Passage to read:
-- begin --
MADISON–Owners of the Middleton Sport Bowl (MSB) were each sentenced Friday in federal court to six months in prison for not paying income taxes on cash skimmed from video gambling machines at their University Avenue business.

Dudley Hellenbrand, 67, and Cherie Hellenbrand, 45, both of Middleton, told an undercover IRS agent posing as a prospective buyer of the Sports Bowl in late 2017, that the five video gambling machines could provide $175,000 a year in untaxed income, according to Assistant US Attorney Daniel Graber.

The couple was charged with evading taxes from 2010-17 during which the unreported income from the machines totaled $746,009 and created a federal tax loss of $268,852. Adding the loss to the state of Wisconsin increased the amount to $350,191, which the couple repaid before sentencing.

In asking for a sentence of a year and a day for the Hellenbrands, Graber wrote the court:

Gambling machines were at MSB when the couple purchased it in the late 1990s. Thomas Laugen, 69, of Sun Prairie, owned and operated Global Vending, LLC, and showed the Hellenbrands how to skim proceeds from the machines.

Laugen was sentenced to a year and a day in prison on June 19 after pleading guilty to tax evasion and creating a tax loss exceeding $548,000.

The Hellenbrands initially agreed to keep 60 percent of the machines’ proceeds and Laugen created the tax documents that substantially unreported the skim, Graber said when the Hellenbrands pleaded guilty in July 2019.

Dudley Hellenbrand maintained that his wife, Cherie, a business teacher at Middleton High School, didn’t know about the skimming and unreported income until late 2016. However, after learning about it, Cherie didn’t call a halt to the scheme but instead, had Laugen fired and contracted with gambling machine vendor, Bullseye, and arranged another 75-25 proceeds split.
-- end --
Task directions:
Answer these questions from the article about the Middleton Sport Bowl owners, one answer per line and numbered to match.
1. How much untaxed income a year did the couple say the five video gambling machines could provide?
2. What prison sentence did Thomas Laugen receive?
3. What is Cherie Hellenbrand's job?

Listed entries:
-- begin --
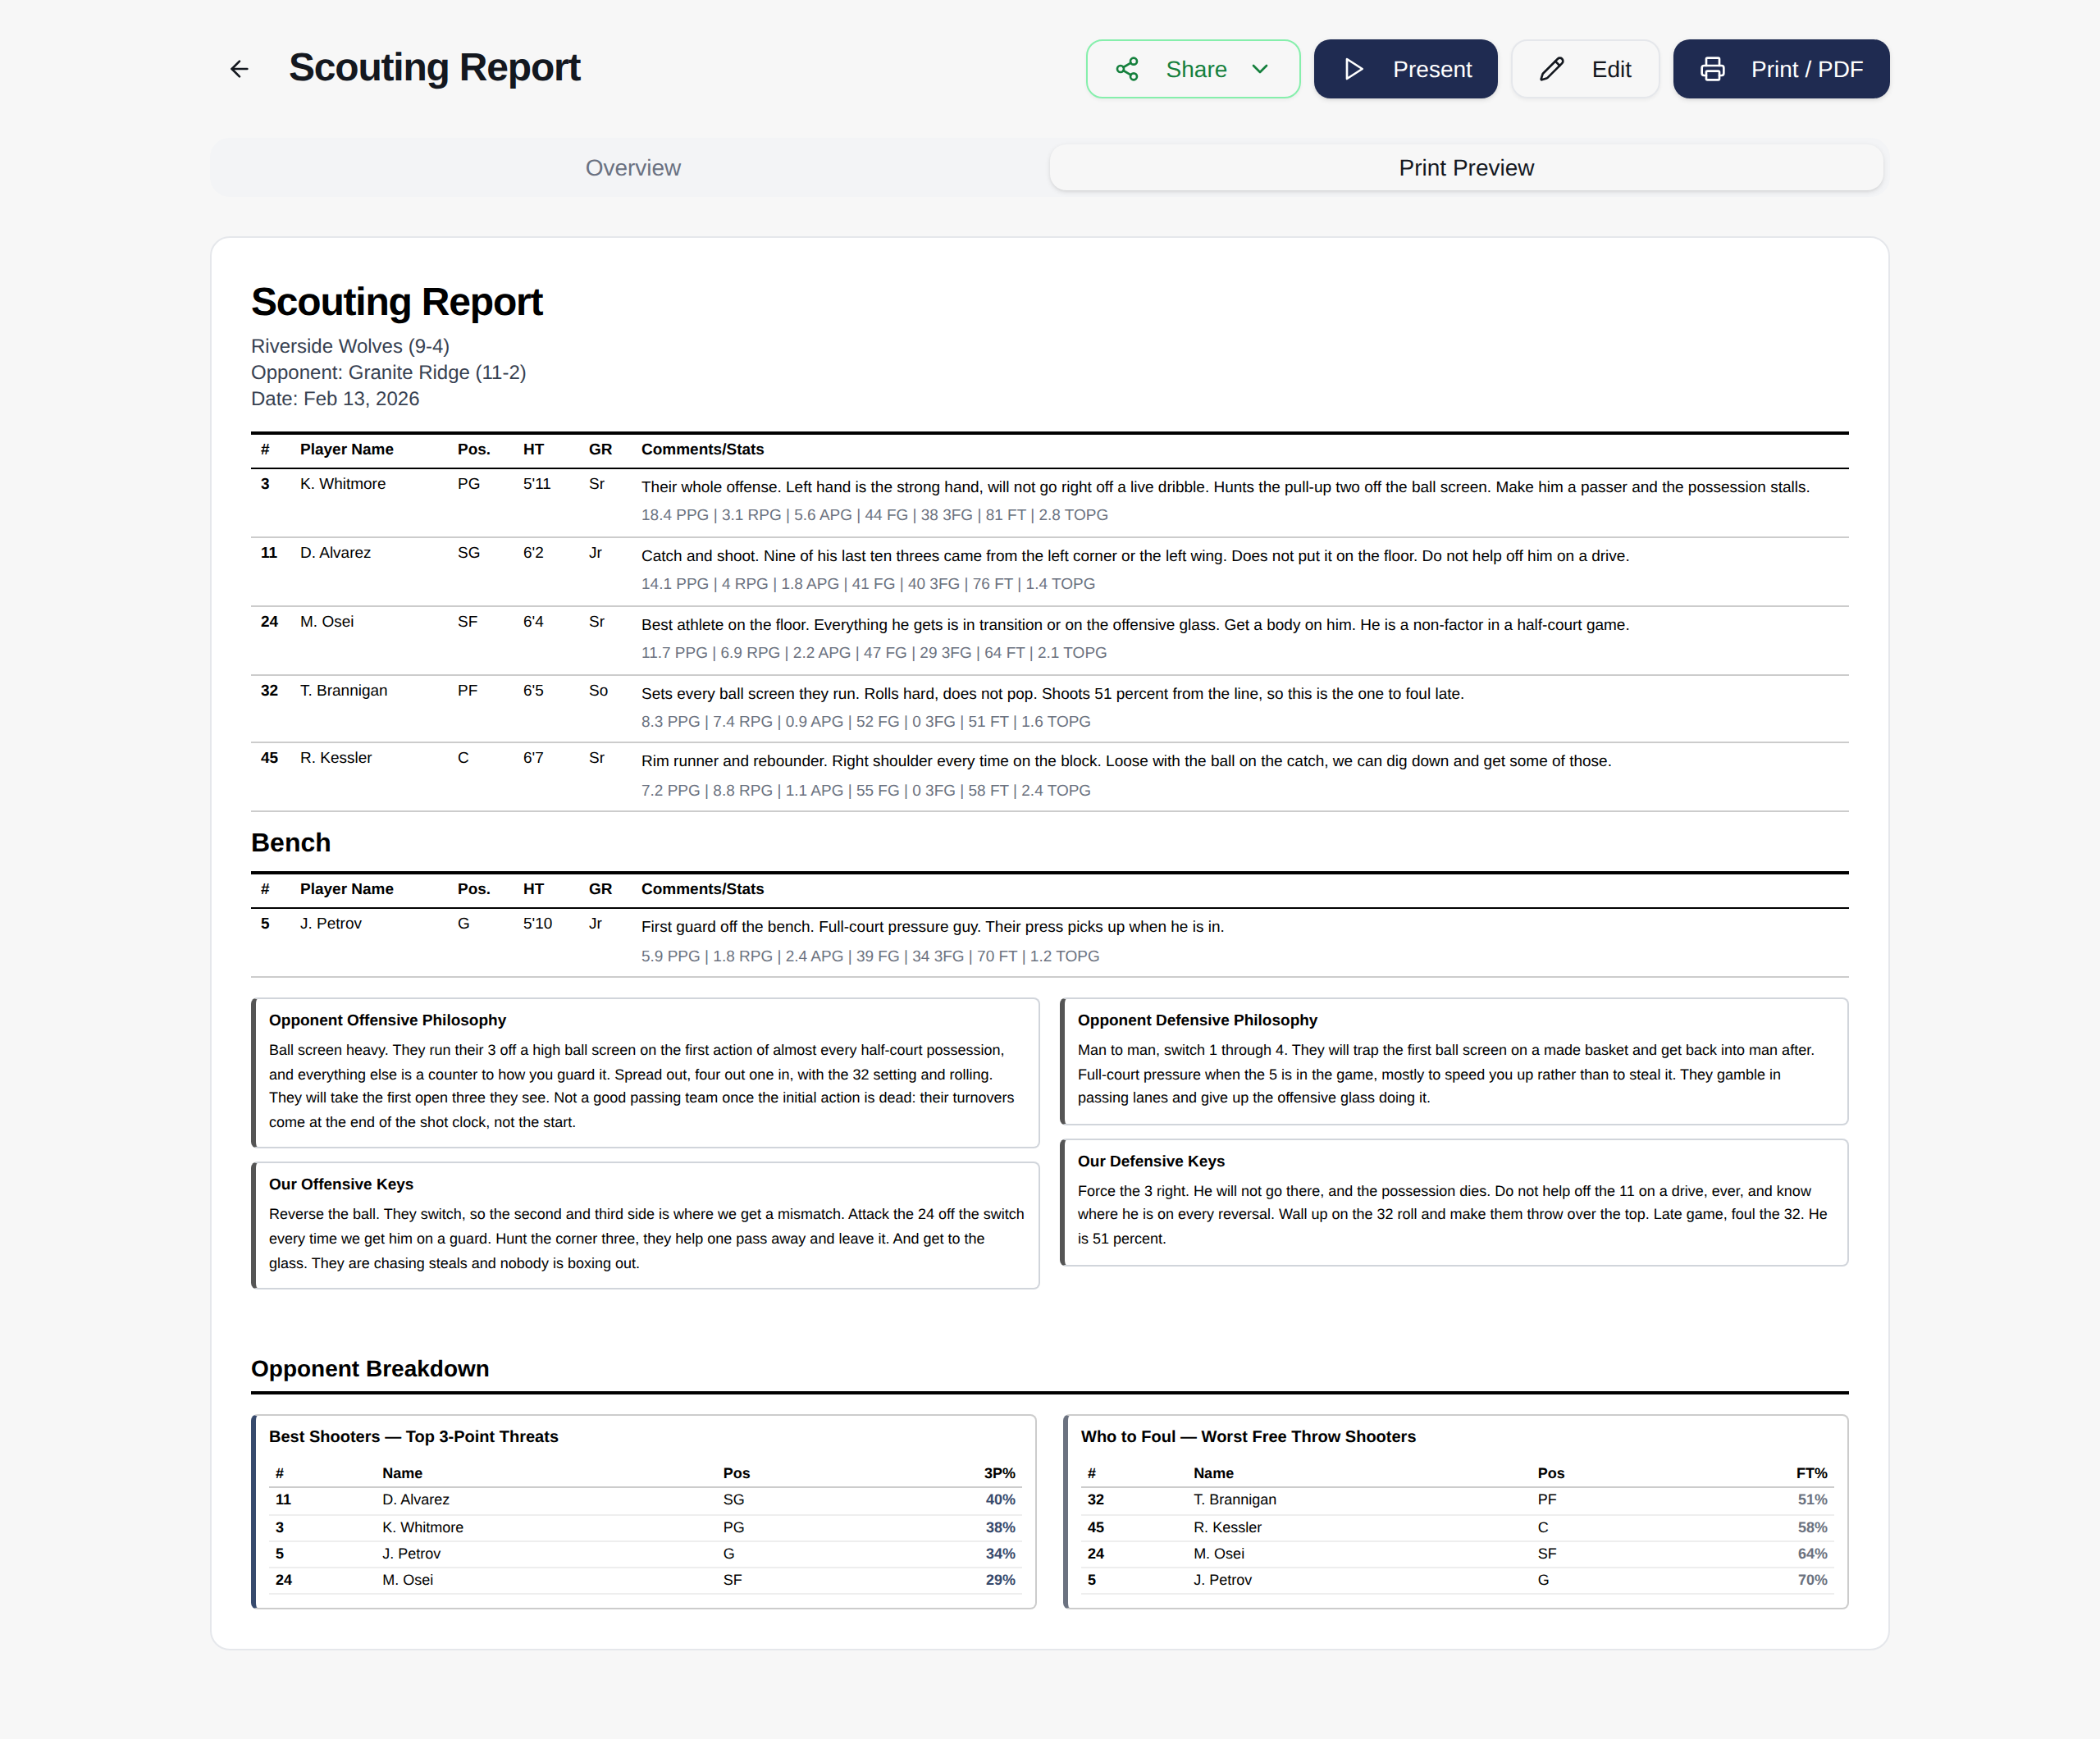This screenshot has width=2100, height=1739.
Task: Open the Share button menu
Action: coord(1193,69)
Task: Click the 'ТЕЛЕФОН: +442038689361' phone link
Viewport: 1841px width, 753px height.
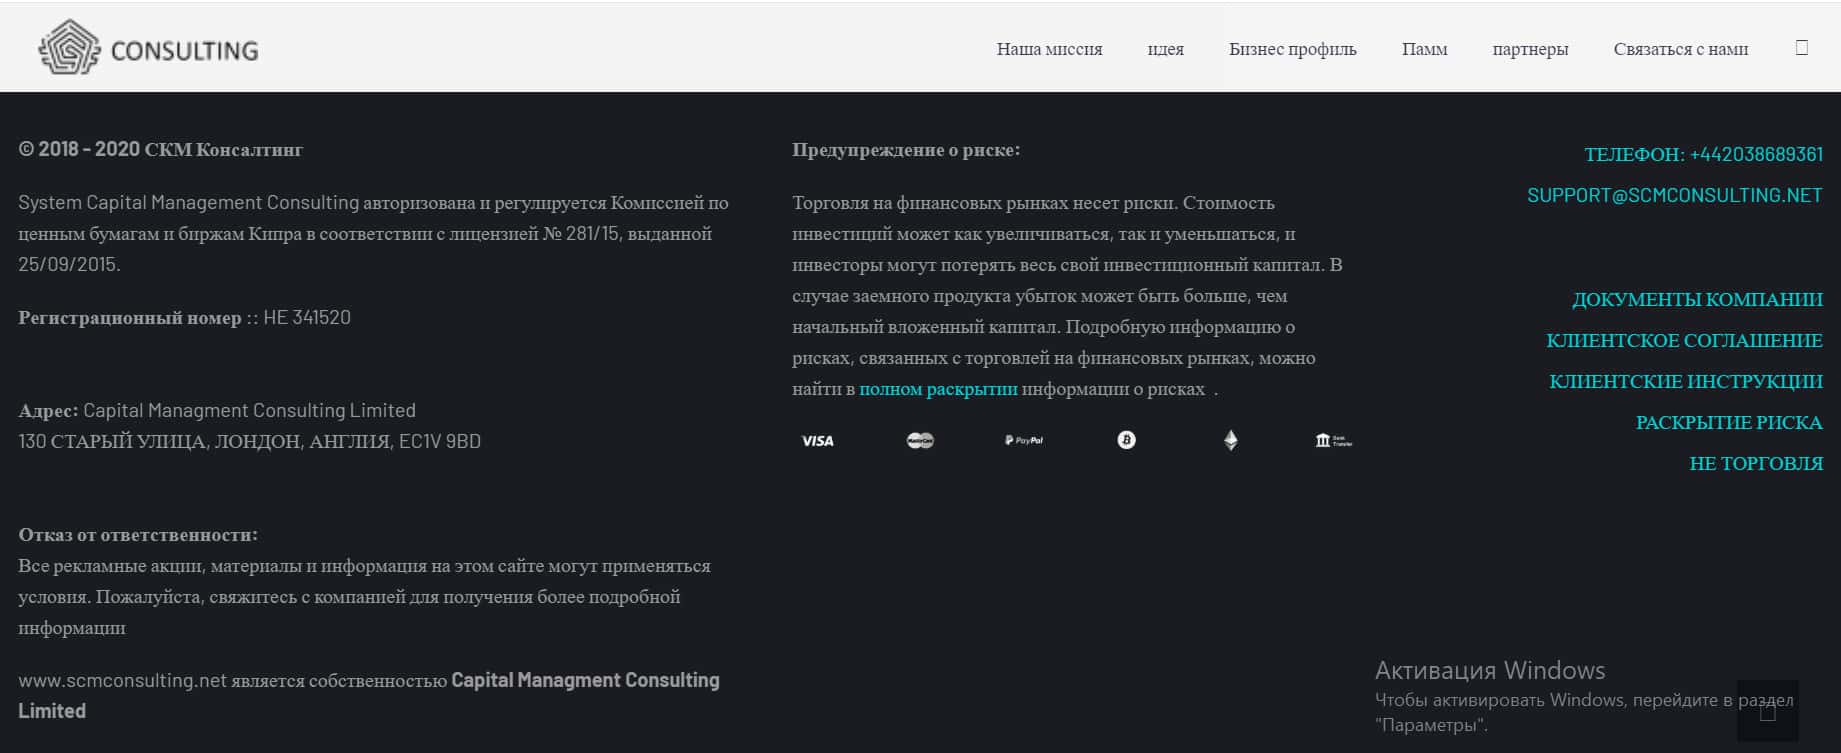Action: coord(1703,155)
-- end --
Correct result:
1. $175,000
2. A year and a day
3. She is a business teacher at Middleton High School.